Walking on granite flags half a millennium old, under façades left by Italian colonisers who ramparted their solidly-blocked buildings over water, one feels a little, well, Venice without the smells. Mostly though, one feels that out of conflict comes peace.

Yes - it has a touch of fairyland. The classically baroque apartments in Kotor Old Town are out of Balkan fairytales, with their stone friezes outside and long high windows looking onto the main square.

One second-hand apartment for sale through Simple Overseas Properties has eight large rooms, divided by a corridor. Though modernised to meet the market, it's not up to Irish standards of interior finish. But the old plank flooring is intact, as are the high ceilings.

At 139sq m (1,500sq ft) of living space, it's about twice the size of the typical two-bedroom apartment here and selling for €360,000. At that price, one would have to go and live there - not a bad idea for someone who does not care about costs and wants only change and atmosphere.

Or seeks unknowingly, a place to die in Mittel Europe, surrounded by ghosts and water.

For water is the key here to property sales. The fjords and estuaries bite deep into the tiny land mass that is Montenegro, the vast and deep lakes make for stupendous views.

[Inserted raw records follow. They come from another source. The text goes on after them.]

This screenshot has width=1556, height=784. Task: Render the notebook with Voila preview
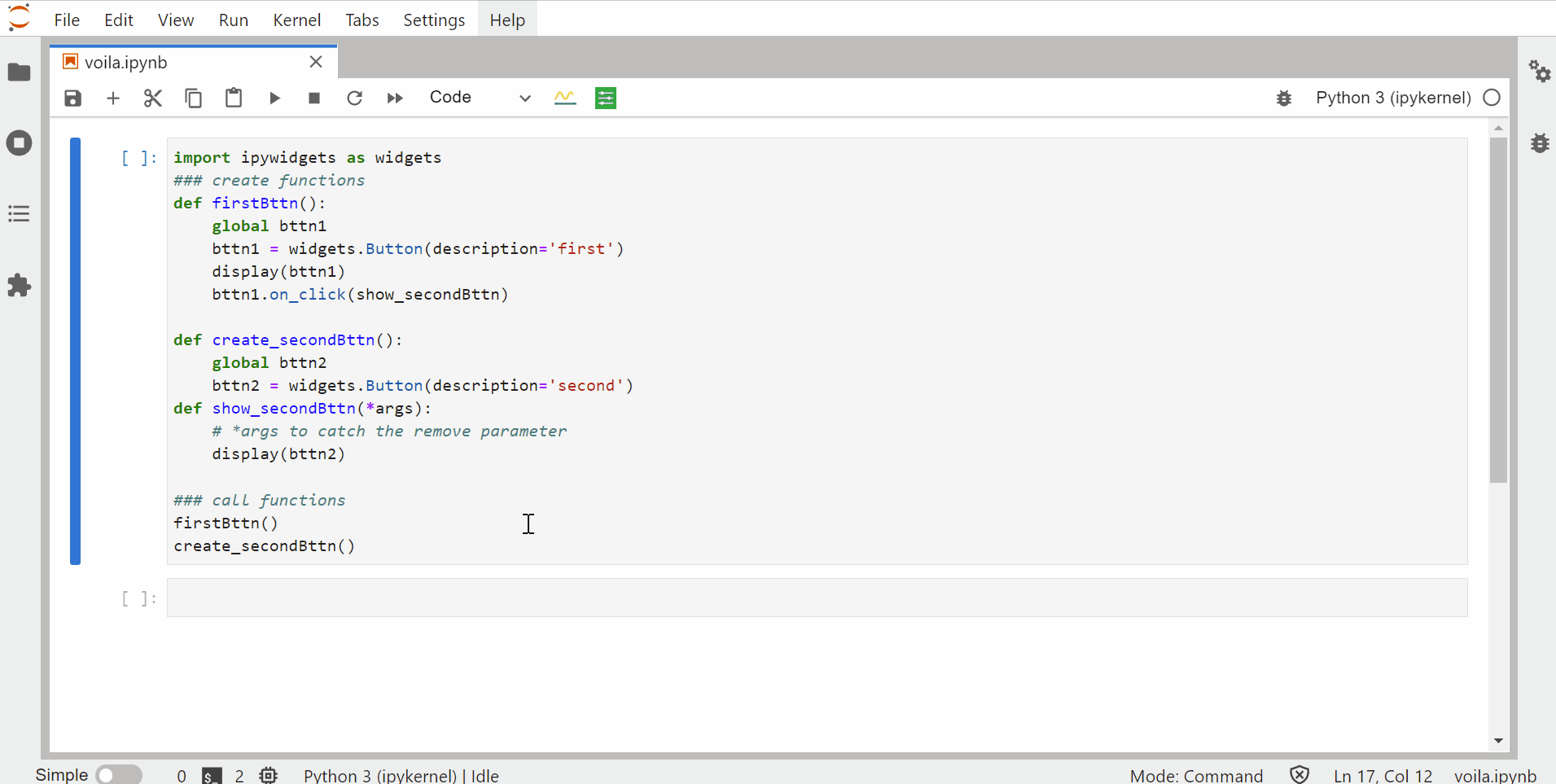[x=566, y=97]
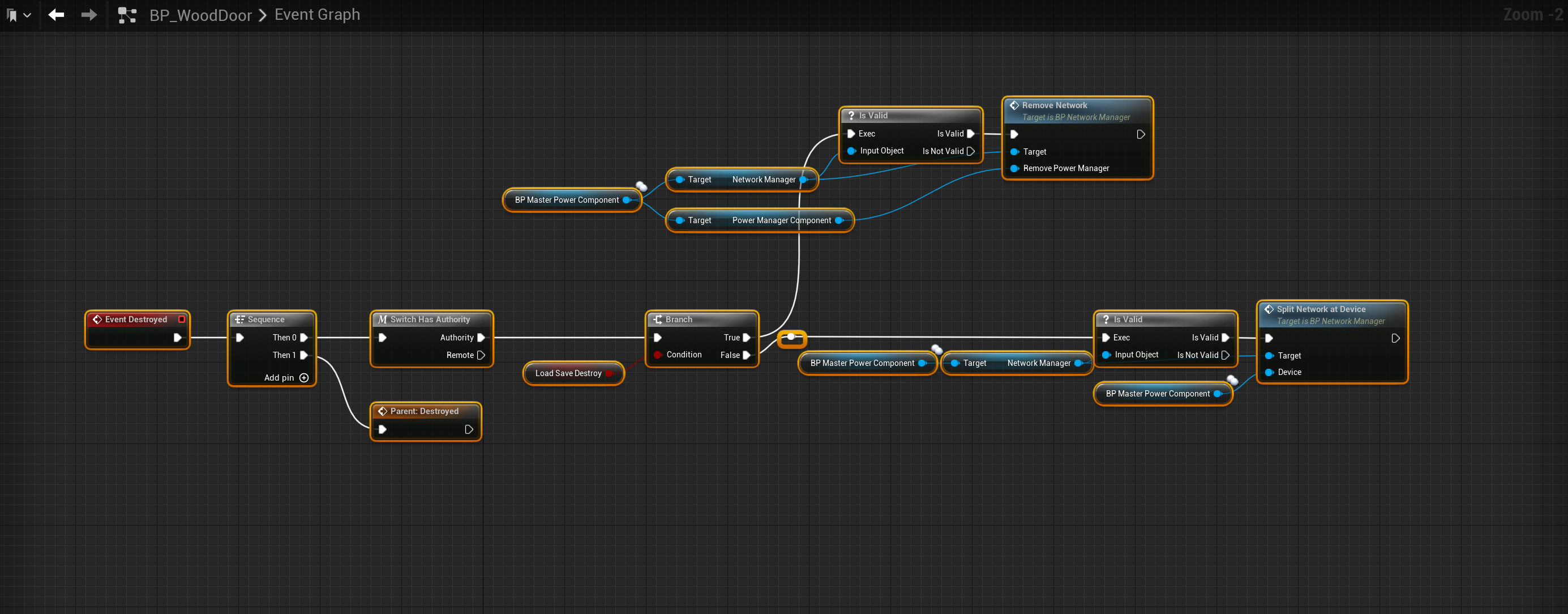Image resolution: width=1568 pixels, height=614 pixels.
Task: Click the Device input pin
Action: (1269, 372)
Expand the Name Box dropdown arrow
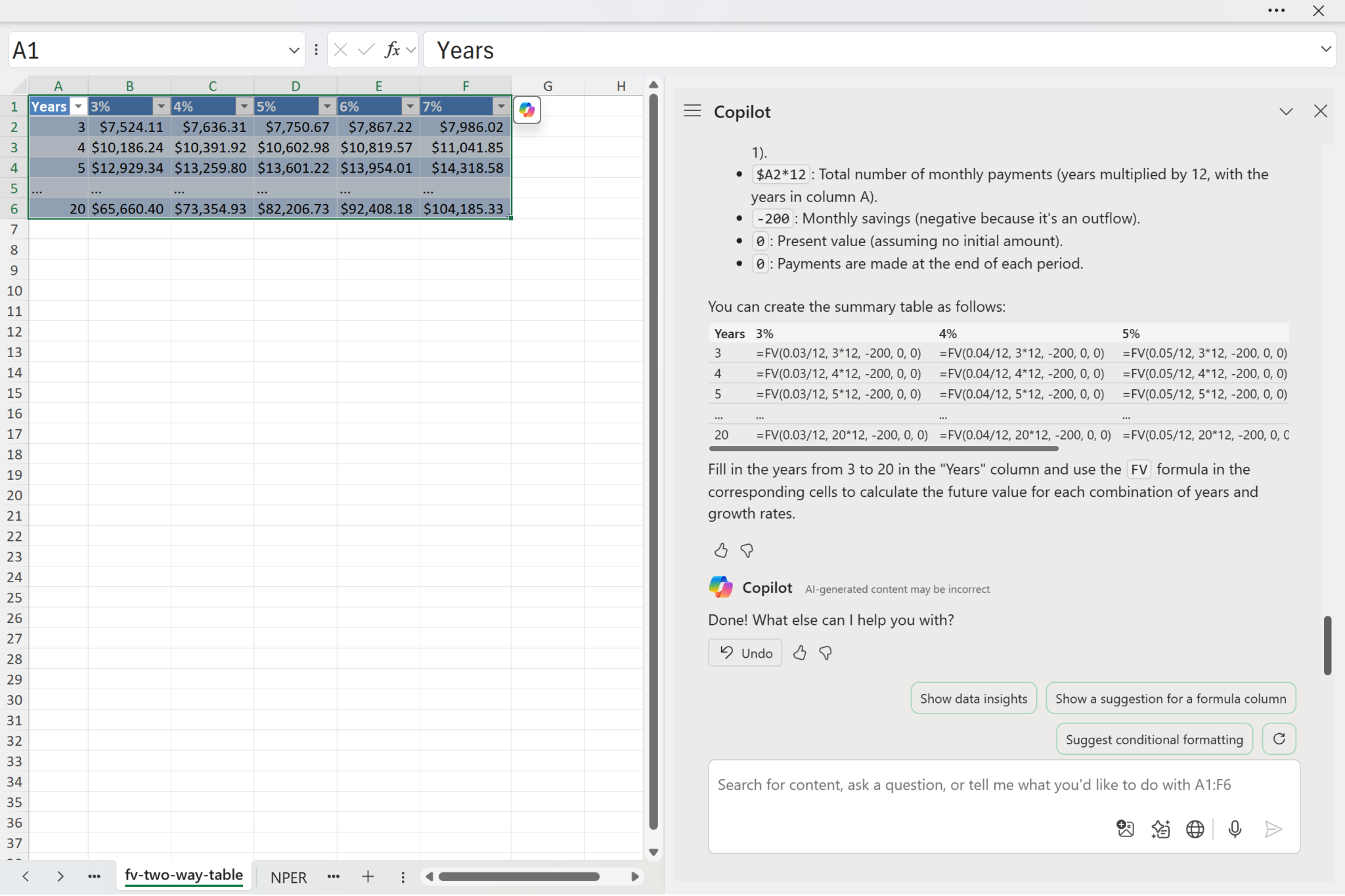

These - and the civic life and cheap sites - have brought Irish and British property enterepeneurs.

Karl Morris's company, Simple Overseas Properties, is selling the properties already mentioned, and has several other developments on offer: seven apartments in a development called Dobrota, overlooking the fjord in Boka Kotoska, on Kotor Bay and ranging in size from 50 to 120sq m (538-1,291sq ft) cost from €110,000.

Three-bedroom apartments in a scheme in Prcanj on the fjord of Kotor are 102sq m (1,100sq ft) plus 56sq m (600sq ft) of terrace cost about €230,000. They come with an outdoor Jacuzzi, which in this climate seems redundant.

Why sit in a tub on your terrace, when you can swim in the Adriatic a few metres away?

Maybe its just another fetish of modernity, like the casinos in the hotels and the beginning of a property boom.

• Property laws in Montenegro are not clear, in the Irish/British sense of a legal, clear title whose provenance is traceable, largely because of the country's Communist past. But the government is composing a system of new title and laws. Stamp duty is 2 per cent

• There are regular flights from Dublin and London to Tivat airport near Kotor from May to September; alternatively there are daily flights from Ireland to Dubrovnik (a €75 taxi drive away from Kotor).